Endogenous proximal-promoters that confer a range of transcriptional activities in an inflammation-specific fashion are of great value toward tailor-made transcriptionally targeted gene therapy for RA. To this end, we used a gene expression profiling study of CIA for elucidating disease-regulated genes and performed computational analyses on the proximal-promoter regions to define DNA regulatory elements that can be applied for transcriptional targeting. Using this approach, we narrowed down the number of candidate murine and human promoters from 382 to 66, corresponding to 45 unique genes.

In our approach, we took the spacing between TATA box and TSS as a filtering parameter for transcriptional specificity. The rationale for this was derived from recent studies8,9 showing the association of TATA-dependent transcription with tissue/context-specific gene expression.

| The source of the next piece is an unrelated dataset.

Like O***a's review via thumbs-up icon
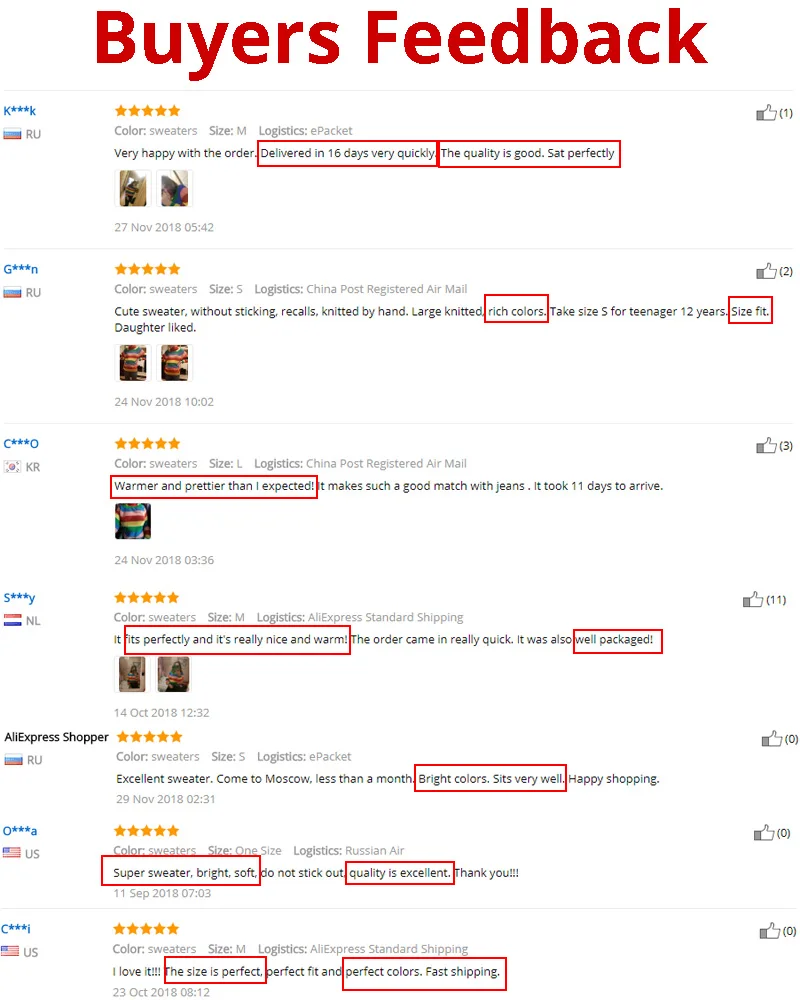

Moreover, these studies demonstrate that the TATA-TSS spacing affects the transcriptional specificity of the downstream transcript. We predicted putative bona fide TATA boxes in using matching of PWM models. Generally, the score of a predictive PWM model is highly correlated with the strength of the protein–DNA interaction.23 However, a genome-wide characterization of the interaction between the TATA box and the preinitiation complex has revealed the absence of a global correlation between PWM score and tissue specificity.8 These findings are reflected in our computations in which we could not establish any correlation between PWM score and spacing. Accordingly, in the experimental verifications using promoter-luciferase constructs, we did neither find an apparent correlation between TATA box scores and basal promoter activity in a murine fibroblast cell line.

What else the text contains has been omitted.